If $\tan{\alpha}$ and $\tan{\beta}$ are the roots of $x^2 - px + q = 0$, and $\cot{\alpha}$ and $\cot{\beta}$ are the roots of $x^2 - rx + s = 0$, then $rs$ is necessarily

$\textbf{(A)} \ pq \qquad \textbf{(B)} \ \frac{1}{pq} \qquad \textbf{(C)} \ \frac{p}{q^2} \qquad \textbf{(D)}\ \frac{q}{p^2}\qquad \textbf{(E)}\ \frac{p}{q}$

## Solution

By Vieta's Formulae, we have $\tan(\alpha)\tan(\beta)=q$ and $\cot(\alpha)\cot(\beta)=s$. Recalling that $\cot\theta=\frac{1}{\tan\theta}$, we have $\frac{1}{\tan(\alpha)\tan(\beta)}=\frac{1}{q}=s$.

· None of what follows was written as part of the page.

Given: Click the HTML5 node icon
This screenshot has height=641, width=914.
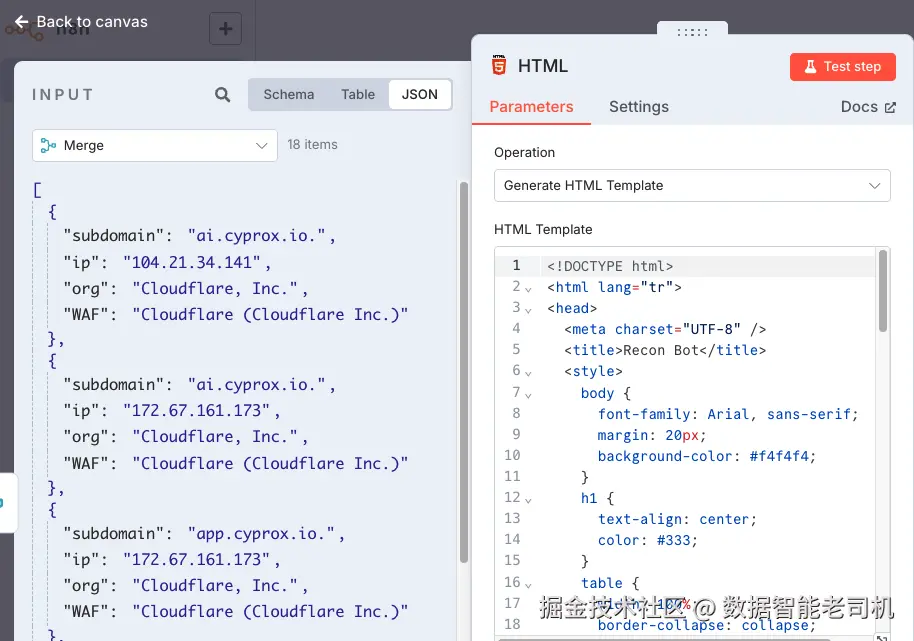Looking at the screenshot, I should [x=499, y=66].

Also by Vieta's Formulae, we have $\tan(\alpha)+\tan(\beta)=p$ and $\cot(\alpha)+\cot(\beta)=r$, and again using $\cot\theta=\frac{1}{\tan\theta}$, we have $\tan(\alpha)+\tan(\beta)=r(\tan(\alpha)\tan(\beta))$. Using $\tan(\alpha)\tan(\beta)=q$ and $\tan(\alpha)+\tan(\beta)=p$, we therefore deduce that $r=\frac{p}{q}$, which yields $rs = \frac{1}{q}\cdot\frac{p}{q}=\frac{p}{q^2}$.

Thus, the answer is $\boxed{\textbf{(C)} \ \frac{p}{q^2}}$.